▶ _Stored data entries_:
-------

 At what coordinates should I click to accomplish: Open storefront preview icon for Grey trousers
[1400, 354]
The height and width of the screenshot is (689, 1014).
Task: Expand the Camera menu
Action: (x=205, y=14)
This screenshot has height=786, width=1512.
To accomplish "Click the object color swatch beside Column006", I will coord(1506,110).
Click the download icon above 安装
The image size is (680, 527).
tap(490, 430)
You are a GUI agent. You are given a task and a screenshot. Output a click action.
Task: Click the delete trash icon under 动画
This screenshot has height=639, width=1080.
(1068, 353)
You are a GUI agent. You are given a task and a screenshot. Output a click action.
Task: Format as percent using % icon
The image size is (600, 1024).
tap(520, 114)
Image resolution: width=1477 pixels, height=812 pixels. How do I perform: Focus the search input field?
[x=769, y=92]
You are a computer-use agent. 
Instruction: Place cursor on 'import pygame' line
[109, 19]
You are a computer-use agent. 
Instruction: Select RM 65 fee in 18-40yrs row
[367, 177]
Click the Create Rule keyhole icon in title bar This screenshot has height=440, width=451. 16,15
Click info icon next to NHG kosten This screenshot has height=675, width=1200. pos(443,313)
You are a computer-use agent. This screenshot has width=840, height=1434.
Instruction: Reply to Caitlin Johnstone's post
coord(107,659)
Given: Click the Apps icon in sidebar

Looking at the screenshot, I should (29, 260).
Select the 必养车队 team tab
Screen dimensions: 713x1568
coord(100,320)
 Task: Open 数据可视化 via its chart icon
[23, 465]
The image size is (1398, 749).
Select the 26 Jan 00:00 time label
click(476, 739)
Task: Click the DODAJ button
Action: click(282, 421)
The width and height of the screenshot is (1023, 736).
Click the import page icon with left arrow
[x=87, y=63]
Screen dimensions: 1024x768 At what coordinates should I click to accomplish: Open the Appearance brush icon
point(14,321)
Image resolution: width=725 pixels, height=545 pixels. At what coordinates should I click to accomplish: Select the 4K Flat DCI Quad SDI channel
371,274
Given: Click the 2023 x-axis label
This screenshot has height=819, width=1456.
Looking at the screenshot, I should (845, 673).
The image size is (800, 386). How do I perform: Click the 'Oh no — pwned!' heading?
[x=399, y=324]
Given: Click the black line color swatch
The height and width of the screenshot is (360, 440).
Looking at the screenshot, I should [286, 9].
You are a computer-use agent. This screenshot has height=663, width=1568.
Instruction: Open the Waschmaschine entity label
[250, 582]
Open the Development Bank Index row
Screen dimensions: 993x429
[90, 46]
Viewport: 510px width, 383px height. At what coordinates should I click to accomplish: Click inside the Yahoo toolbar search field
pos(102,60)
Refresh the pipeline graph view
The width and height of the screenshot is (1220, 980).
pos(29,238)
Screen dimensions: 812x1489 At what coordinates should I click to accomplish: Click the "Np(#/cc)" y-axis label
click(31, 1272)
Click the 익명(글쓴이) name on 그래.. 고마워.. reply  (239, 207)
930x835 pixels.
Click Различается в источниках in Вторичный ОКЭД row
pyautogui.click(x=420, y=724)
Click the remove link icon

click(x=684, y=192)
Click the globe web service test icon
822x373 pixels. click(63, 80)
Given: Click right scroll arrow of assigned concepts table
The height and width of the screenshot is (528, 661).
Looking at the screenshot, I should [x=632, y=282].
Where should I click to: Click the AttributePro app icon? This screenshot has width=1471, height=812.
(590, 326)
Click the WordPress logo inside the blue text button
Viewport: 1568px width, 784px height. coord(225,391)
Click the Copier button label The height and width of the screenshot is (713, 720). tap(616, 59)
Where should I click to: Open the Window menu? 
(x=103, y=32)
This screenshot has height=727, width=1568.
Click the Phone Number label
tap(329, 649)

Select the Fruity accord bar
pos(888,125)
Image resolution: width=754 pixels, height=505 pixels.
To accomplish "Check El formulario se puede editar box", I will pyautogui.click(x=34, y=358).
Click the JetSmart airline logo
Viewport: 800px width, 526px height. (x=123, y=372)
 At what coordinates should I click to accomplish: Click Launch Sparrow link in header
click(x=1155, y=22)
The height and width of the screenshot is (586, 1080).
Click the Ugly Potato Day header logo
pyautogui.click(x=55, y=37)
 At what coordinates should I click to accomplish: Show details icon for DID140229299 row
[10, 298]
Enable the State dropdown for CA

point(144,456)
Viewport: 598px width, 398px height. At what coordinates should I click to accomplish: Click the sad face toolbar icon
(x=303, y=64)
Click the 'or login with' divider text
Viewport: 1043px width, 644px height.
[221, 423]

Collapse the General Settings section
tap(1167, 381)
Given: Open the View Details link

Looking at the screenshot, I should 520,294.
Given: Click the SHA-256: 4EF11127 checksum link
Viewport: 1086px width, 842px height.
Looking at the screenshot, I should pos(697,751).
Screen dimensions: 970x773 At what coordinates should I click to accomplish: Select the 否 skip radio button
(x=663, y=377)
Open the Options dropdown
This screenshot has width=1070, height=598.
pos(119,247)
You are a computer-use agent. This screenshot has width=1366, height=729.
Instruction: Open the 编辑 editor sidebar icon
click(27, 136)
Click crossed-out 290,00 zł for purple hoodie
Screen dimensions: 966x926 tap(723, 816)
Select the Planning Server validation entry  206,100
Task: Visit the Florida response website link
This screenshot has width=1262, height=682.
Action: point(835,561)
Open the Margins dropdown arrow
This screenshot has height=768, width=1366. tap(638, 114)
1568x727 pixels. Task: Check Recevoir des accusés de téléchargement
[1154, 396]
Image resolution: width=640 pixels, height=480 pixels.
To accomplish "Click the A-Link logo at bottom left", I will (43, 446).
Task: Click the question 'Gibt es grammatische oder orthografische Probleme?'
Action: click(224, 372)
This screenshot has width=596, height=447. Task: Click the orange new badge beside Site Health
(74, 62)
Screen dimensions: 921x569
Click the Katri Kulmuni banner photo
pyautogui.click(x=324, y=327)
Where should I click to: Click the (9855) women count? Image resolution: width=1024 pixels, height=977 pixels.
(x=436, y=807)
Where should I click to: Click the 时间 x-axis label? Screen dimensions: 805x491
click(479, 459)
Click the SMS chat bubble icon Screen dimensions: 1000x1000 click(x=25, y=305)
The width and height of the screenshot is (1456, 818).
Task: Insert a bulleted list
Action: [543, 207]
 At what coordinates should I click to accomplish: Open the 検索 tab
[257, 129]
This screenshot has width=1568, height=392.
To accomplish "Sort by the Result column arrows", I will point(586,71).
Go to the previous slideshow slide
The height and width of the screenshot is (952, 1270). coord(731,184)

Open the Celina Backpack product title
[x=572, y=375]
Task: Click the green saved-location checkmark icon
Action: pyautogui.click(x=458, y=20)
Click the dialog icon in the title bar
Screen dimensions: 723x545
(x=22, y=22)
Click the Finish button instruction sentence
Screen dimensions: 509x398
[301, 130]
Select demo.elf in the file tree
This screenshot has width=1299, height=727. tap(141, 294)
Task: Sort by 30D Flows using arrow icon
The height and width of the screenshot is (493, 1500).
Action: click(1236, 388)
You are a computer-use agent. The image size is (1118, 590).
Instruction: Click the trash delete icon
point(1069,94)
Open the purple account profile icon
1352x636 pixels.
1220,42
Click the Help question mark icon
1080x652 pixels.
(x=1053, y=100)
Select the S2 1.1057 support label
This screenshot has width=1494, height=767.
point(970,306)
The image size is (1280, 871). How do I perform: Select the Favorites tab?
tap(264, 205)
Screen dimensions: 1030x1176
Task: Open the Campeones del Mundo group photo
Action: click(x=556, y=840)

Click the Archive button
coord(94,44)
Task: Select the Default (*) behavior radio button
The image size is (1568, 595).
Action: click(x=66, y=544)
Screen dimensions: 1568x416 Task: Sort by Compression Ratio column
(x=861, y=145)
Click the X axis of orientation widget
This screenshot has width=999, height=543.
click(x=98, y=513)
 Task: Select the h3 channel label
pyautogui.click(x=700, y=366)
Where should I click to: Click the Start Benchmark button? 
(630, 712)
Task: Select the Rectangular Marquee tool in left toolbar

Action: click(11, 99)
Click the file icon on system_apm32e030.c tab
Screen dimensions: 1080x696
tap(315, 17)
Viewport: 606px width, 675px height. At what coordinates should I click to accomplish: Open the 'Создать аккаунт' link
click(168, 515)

-------

▶ _AIM OF THE TASK_:
Please reproduce, exactly as written, the lines of the records from the first line through the one containing "This screenshot has height=786, width=1512.".

▶ _ANSWER FOR THE TASK_:
 At what coordinates should I click to accomplish: Open storefront preview icon for Grey trousers
[1400, 354]
The height and width of the screenshot is (689, 1014).
Task: Expand the Camera menu
Action: (x=205, y=14)
This screenshot has height=786, width=1512.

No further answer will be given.